Vers la fin des Etats-nations ? Vers un Etat Européen ?

 

 

Introduction :

Question la plus discutée aujourd’hui en Europe occidentale, à la fois par les intellectuels et les responsables politiques. Souvent à l’origine des perceptions les plus vives de l’opinion publique européenne. C’est lourd de polémique, parce que l’on pressent bien que se clot une longue période historique d’affirmation et de développement des Etats souverains à cause d’un certain nombre de facteurs.

Il faut discerner plusieurs aspects :

- Examiner les processus en cours depuis 1945 et encore plus depuis le traité de Maastricht et qui affecte les Etats-nations, comprendre où on en est

- Il faut élargir la réflexion à la question de la citoyenneté et comprendre si nous sommes en train de passer d’une citoyenneté nationale à une citoyenneté européenne.

 

I. La fin des E-N ?

Qu’entend-on du côté de ceux qui arguent en cette voie ? Ils ont 3 principaux arguments

 

1. Etat-Nation et Mondialisation

L’E-N est remis en cause par la mondialisation des activités culturelles et économiques. Cet argument est essentiellement avancé en Europe. Aux USA, on ne considère pas que cet argument remette en cause l’hégémonie US, au contraire. En Europe, le monde est devenu un village planétaire, le capitalisme est devenu un « capitalisme de casino » (S. Strange), conséquence logique : E-N n’ont plus aucune prise sur cette mondialisation.

Il y a donc une déterritoralisation de l’économie, et une nouvelle territorialisation qui échapperait aux frontières étatiques et qui ferait que l’E-N est menacé. Cf Kenichi Ohmae, « the end of nation-state », 1995 : très critiqué. Il prend l’exemple: grâce aux NTIC, on peut imaginer qu’une entreprise moderne a son siège à Singapour (faible niveau d’imposition et excellentes infrastructures), fait projeter sa production en Inde (ingénieur peu cher), services financiers à Hong-Kong, fabrication au Vietnam, vend aux USA et en Europe: c’est le monde du futur, il n y a plus de territoires nationaux. Une entreprise peut se projeter partout dans le monde, dans tous les secteurs d’activité. Elie Cohen fait une critique en règle : ce scénario du futur est outrancier, excessif par rapport aux réalités économiques. Seul un nombre infime d’entreprise fait cela.

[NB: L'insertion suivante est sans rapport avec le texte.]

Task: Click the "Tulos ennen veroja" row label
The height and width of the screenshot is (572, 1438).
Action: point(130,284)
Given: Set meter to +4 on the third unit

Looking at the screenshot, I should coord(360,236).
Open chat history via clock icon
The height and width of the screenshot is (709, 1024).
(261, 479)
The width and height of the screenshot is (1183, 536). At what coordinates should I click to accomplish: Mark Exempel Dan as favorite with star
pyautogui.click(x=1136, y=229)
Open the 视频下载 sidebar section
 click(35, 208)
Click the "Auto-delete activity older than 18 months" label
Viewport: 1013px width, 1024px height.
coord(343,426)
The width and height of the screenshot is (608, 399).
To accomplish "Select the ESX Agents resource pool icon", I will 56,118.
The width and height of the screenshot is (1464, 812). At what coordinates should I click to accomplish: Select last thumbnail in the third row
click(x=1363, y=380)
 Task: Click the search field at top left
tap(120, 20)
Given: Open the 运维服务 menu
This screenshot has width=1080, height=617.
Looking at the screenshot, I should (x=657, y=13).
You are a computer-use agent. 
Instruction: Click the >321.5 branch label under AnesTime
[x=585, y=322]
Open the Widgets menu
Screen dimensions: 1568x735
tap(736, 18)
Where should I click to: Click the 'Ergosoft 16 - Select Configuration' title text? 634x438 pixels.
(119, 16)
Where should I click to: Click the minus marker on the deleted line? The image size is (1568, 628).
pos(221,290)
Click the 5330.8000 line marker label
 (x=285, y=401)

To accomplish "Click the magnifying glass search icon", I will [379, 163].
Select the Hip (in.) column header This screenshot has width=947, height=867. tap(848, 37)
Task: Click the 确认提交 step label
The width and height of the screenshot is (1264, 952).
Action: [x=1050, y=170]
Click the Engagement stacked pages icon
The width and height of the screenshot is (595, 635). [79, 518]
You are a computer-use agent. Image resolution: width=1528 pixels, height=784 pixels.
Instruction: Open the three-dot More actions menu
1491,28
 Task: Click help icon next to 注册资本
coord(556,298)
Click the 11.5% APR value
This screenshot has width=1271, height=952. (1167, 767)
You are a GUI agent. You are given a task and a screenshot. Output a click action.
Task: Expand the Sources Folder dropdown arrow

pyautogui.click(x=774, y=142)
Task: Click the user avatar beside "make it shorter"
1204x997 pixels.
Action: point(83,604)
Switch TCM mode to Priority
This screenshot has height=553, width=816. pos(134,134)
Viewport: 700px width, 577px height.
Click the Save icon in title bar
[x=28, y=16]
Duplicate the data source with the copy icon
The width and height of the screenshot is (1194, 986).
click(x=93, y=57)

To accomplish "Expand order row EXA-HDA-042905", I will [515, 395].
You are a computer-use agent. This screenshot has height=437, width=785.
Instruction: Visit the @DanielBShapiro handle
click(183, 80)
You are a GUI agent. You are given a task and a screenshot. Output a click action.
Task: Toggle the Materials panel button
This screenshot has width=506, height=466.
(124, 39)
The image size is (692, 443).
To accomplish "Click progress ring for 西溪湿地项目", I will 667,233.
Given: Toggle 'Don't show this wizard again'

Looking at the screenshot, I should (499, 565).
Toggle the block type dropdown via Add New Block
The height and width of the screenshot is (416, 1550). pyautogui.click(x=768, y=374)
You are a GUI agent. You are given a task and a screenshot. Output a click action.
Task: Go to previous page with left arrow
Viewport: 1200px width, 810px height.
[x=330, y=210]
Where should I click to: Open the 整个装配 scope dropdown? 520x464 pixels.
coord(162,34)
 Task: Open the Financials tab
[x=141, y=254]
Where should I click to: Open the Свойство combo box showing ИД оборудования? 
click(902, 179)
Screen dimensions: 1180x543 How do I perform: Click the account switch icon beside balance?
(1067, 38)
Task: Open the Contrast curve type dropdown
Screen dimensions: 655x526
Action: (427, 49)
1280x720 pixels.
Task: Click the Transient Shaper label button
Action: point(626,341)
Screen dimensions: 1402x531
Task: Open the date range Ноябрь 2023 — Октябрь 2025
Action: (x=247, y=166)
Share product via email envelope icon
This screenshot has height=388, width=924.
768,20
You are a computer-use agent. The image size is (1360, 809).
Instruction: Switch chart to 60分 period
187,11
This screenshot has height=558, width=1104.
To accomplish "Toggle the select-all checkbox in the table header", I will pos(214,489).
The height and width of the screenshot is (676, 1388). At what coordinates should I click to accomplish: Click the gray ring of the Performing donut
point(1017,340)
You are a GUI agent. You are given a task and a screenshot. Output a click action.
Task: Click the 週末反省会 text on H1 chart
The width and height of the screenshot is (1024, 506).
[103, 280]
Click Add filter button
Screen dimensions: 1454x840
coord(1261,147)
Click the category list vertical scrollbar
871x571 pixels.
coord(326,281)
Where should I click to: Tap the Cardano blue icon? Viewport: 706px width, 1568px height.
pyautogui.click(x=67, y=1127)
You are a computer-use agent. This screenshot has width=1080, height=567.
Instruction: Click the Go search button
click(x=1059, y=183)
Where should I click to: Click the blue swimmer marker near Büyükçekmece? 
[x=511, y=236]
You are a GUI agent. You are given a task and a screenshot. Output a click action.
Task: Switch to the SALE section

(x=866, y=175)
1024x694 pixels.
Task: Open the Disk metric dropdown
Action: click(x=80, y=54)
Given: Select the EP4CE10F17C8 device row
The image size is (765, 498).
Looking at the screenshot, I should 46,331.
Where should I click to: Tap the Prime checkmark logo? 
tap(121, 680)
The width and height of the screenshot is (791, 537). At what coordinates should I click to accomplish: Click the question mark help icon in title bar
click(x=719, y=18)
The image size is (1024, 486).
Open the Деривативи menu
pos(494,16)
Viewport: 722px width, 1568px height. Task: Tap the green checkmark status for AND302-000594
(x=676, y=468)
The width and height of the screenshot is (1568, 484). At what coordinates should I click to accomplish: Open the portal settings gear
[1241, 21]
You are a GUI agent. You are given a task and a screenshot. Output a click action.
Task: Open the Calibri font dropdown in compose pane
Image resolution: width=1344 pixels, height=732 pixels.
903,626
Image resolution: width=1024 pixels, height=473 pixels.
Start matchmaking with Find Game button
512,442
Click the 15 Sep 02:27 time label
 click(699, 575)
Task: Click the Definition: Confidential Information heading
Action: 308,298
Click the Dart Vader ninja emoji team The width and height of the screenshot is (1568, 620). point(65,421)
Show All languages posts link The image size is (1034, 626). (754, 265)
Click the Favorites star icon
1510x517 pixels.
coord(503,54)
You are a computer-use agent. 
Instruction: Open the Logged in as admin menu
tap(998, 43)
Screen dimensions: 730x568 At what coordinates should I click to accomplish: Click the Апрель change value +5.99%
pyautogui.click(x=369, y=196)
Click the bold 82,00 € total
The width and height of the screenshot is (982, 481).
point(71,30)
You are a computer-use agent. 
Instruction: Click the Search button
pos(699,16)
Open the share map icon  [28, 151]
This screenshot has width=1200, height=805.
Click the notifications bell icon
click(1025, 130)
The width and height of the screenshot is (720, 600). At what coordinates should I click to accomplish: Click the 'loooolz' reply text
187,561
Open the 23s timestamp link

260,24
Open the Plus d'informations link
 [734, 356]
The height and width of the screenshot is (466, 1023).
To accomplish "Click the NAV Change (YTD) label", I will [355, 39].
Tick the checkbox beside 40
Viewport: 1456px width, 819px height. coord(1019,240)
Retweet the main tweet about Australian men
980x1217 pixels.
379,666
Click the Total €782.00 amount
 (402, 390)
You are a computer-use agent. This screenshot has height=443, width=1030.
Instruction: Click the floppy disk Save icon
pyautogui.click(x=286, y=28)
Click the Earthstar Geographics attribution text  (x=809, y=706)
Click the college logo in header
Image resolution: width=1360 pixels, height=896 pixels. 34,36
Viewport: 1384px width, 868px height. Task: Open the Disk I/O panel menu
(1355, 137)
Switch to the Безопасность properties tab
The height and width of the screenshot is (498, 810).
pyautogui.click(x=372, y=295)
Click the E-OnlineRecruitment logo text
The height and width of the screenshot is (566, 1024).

Pourtant, Marx décrivait en 1850 une réalité qui s’est réalisée : industrialisation et pouvoir généralisé du capitalisme… Il aurait eu 0 à Sciences Po car trop prophétique ?

L’E-N est simplement remise en cause par delà les activités sociales et la culture

 

2. E-N et européanisation

Politique d’intégration européenne : inédite. Nous devons cependant la restituer dans l’histoire de la même façon que Pomian : c’est la TROISIEME unification européenne ! Elle est bien inédite, mais ce n’est pas la première tentative. 1ère : christianisme. 2ème : lumières.

Pomian rappelle qu’il y a déjà eu deux échecs… donc cette fois ci n’est pas forcément inéluctable.

Cette troisième unification est plus poussée dans certains secteurs. Elle est délibérément choisie par les E-N et se produit par des limitations (et non abandons) de souveraineté : dans le domaine de la défense (dans le cadre de l’OTAN, une alliance plus générale, en 1949, et son organisation militaire intégrée) (cette limitation dans les domaines de défense n’est pas ressentie comme un traumatisme, à part en France et en Italie, à cause des PC et du gaullisme, au départ tout de même une relative indifférence. Ce n’est que depuis quelques années que les opinions européennes commencent à se saisir de la question de la défense, en se rendant compte que les politiques d’alliances choisies par les Etats implique aussi les populations, cf la crise des Euromissiles pendant les années 80, manif en Hollande, Allemagne, Belgique… et autre exemple : les crises en Ex-Yougoslavie, faut-il intervenir ?), dans le domaine commercial et économique (certains secteurs entiers de la politique sont transférés : frontières abolies, monnaies abandonnées, il faudra faire le rapport de l’opinion publique à l’introduction de l’euro, mais nous n’avons pas encore assez de recul : problème de la complexité et des augmentations de prix).

 

3. E-N, le local et le régional

Avant, remise en cause « par le haut », ici : « par le bas ». Dans la plupart des pays Ouest-Européens, revendications d’autonomie des pouvoirs locaux et régionaux.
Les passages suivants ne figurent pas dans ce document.